Originally Posted by dspjm
what is the use of setting the last 1GB virtual address of a process to belong to kernel if the process it self cannot use that memory?
When a hardware interrupt occurs or a user mode call for a kernel operation, the CPU changes its hardware protection level so that the kernel mode mappings become accessible. But the CPU does not switch to a different mapping table (which is a much more time consuming switch).
So the kernel code that executes those interrupt and request service routines must occupy virtual address space in each process.
An OS could be designed (like that build time option in RHEL 4) to have only a tiny part of the kernel mapped that way. Before servicing any non trivial request from a user mode process, it would need to switch the mapping to the kernel process containing the code and kernel data needed for processing that request. Then when accessing the user mode parameters, buffers and other data associated with that request, it would need to create temporary mappings in the kernel process to access parts of the address space of the user process (at a different virtual address than the original location of that data, because the kernel might not be able to spare the virtual address corresponding to the user data).

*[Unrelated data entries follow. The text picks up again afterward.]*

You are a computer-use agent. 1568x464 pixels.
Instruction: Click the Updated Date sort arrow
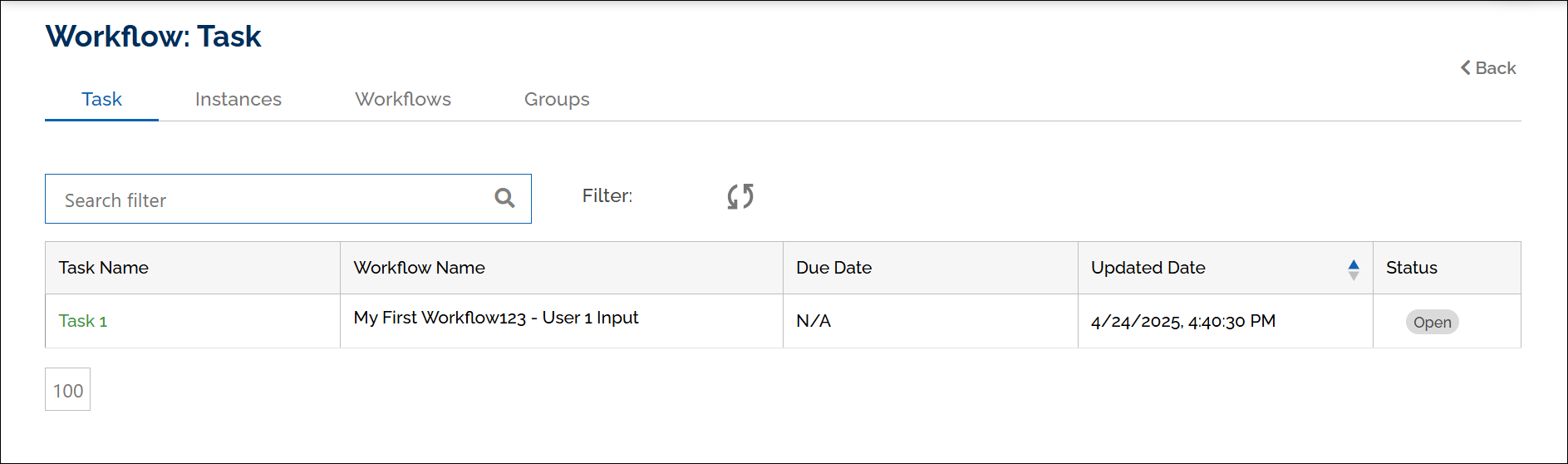coord(1354,269)
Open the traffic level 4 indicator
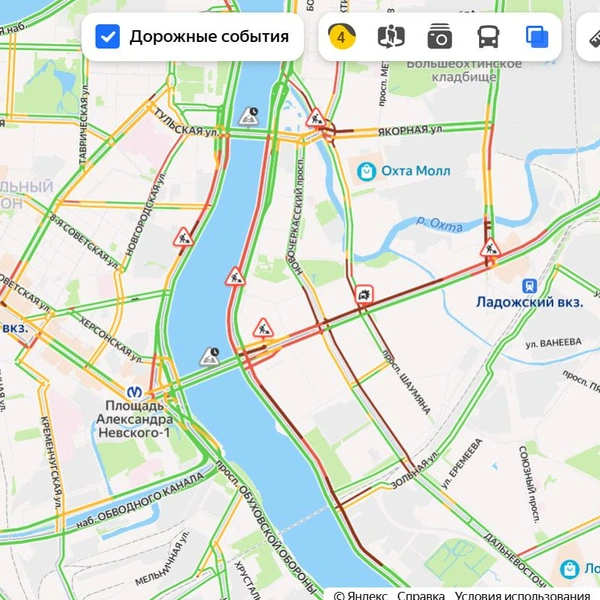 (342, 37)
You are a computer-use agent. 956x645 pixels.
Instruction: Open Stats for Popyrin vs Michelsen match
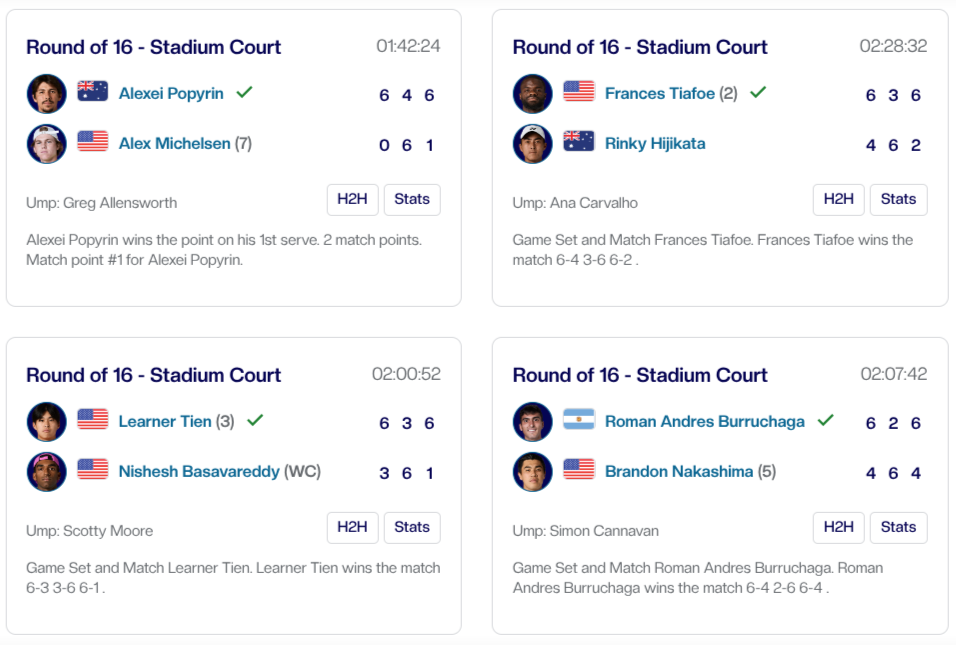(412, 200)
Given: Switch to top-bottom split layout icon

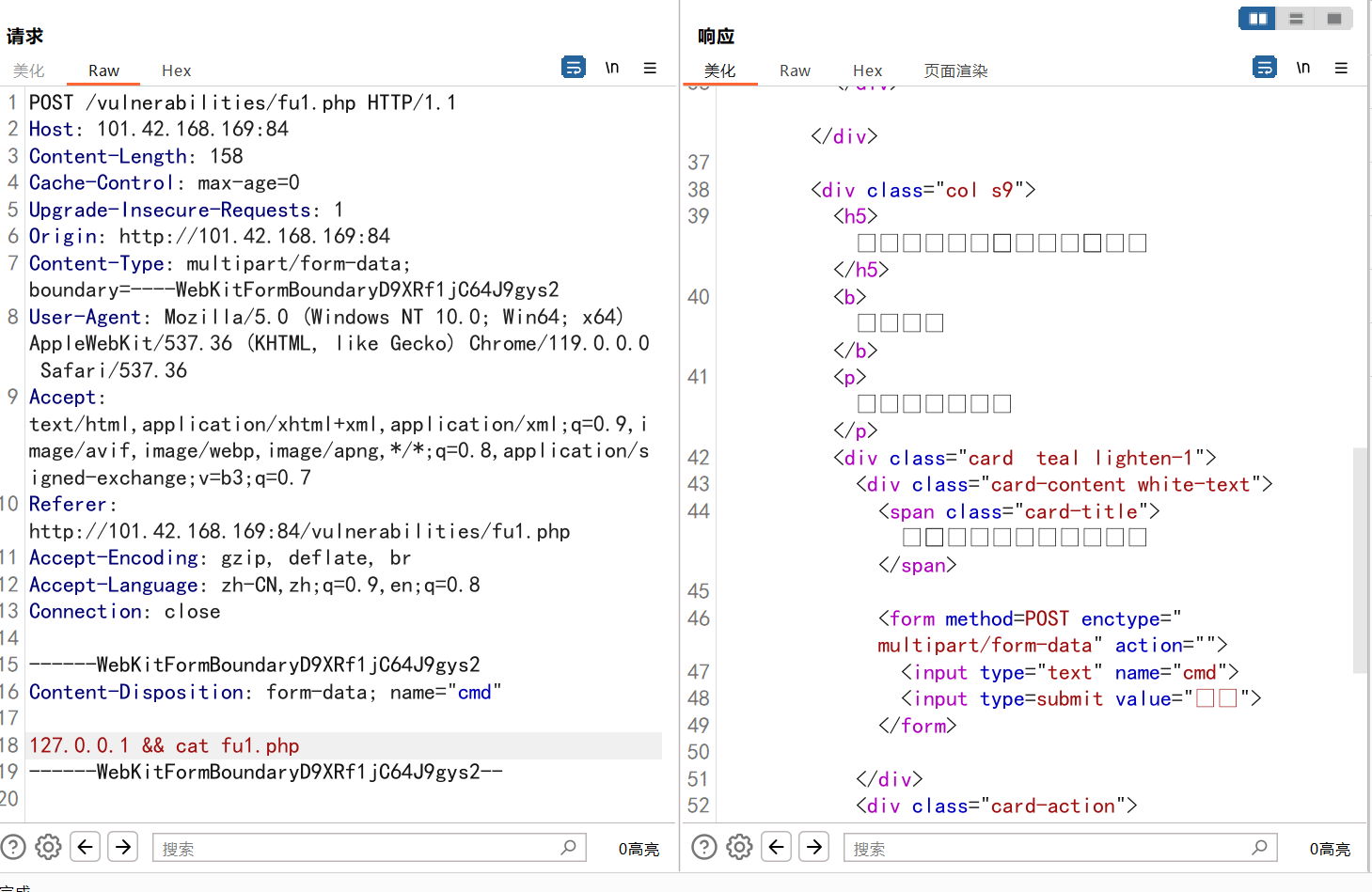Looking at the screenshot, I should click(1296, 19).
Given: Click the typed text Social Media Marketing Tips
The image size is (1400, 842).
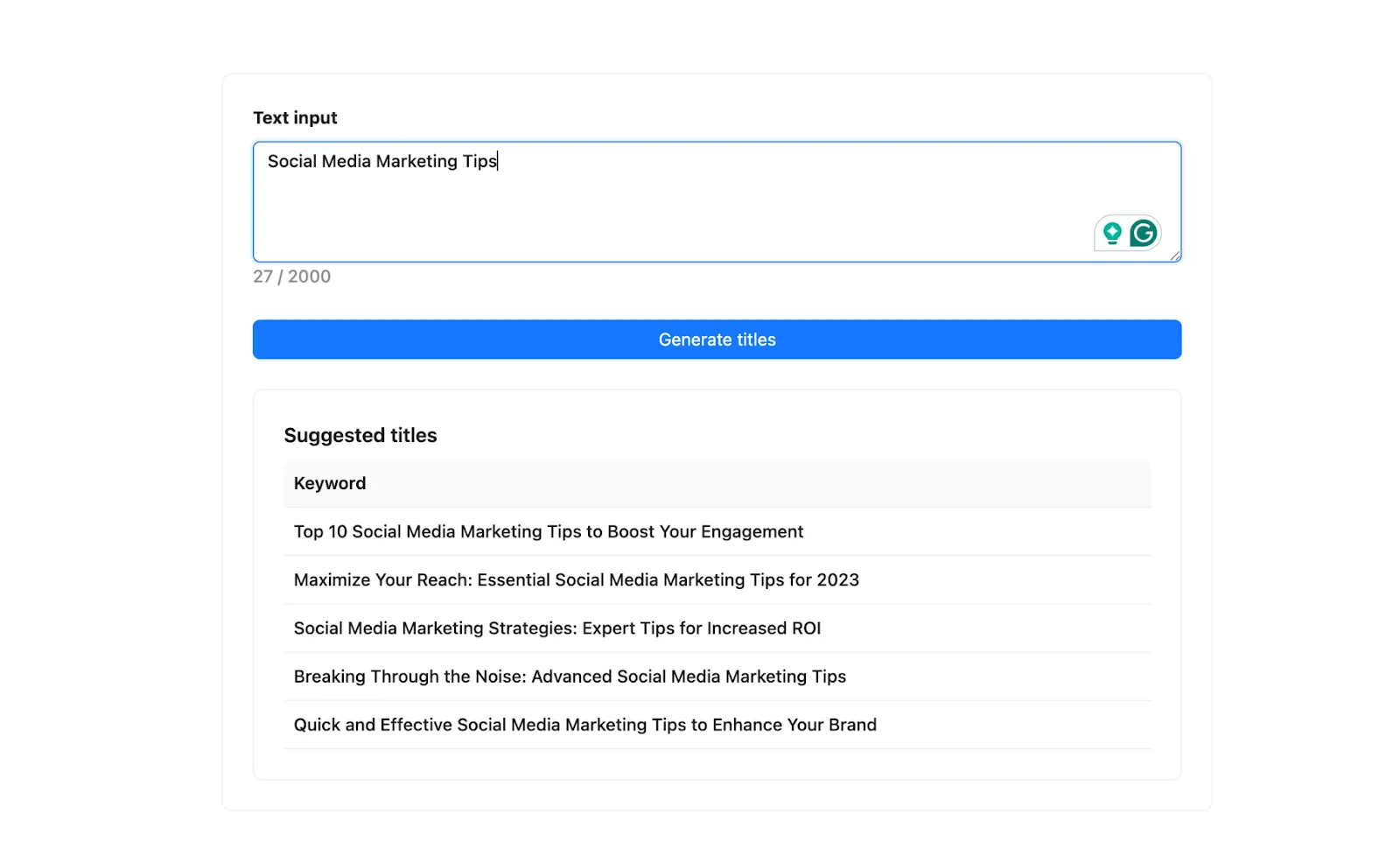Looking at the screenshot, I should (382, 161).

All that is possible, but complicated. It is much simpler for the kernel virtual addresses to be disjoint from the user virtual addresses, so kernel code servicing a user mode request needs only to have the overall mapping of that process active in order to access any user mode data at the same virtual address where the user mode process had that data.
BTW, the kernel also has occasional need to access user mode buffers when the correct process is not currently selected for the overall mapping. Early X86-32 Linux and current X86-64 Linux made (make) the assumption that total physical memory is significantly smaller than kernel virtual memory. That allows all of physical memory to be mapped into kernel virtual memory all the time. A virtual address in any process can be translated to a physical address, then the fixed offset added to translate to a kernel virtual address. But X86-32 Linux with over 832MB of physical ram, can't use that method and needs a slower and more complicated solution for those instances.
Originally Posted by dspjm
I thought that vmalloc was to allocate a virtually continuous memory for kernel, so I think that kernel has its own address table and can have more than 1GB memory.
The address table is hierarchical, so duplicating the kernel mappings into every process address space does not require duplicating all the detail of those mappings. With PAE, I think only one pointer needs to be duplicated for a quarter of the address space. Without PAE, I think 256 pointers have to be duplicated for a quarter of the address space.
All the detail of the kernel mappings is in a portion of the address table hierarchy that is shared by all processes. So it is possible to do one vmalloc in the kernel to create a kernel mapping that will be present in every process's address space.
But in the common X86-32 Linux set up, you cannot do anything really big with vmalloc, because the whole kernel portion of the address space is 1GB.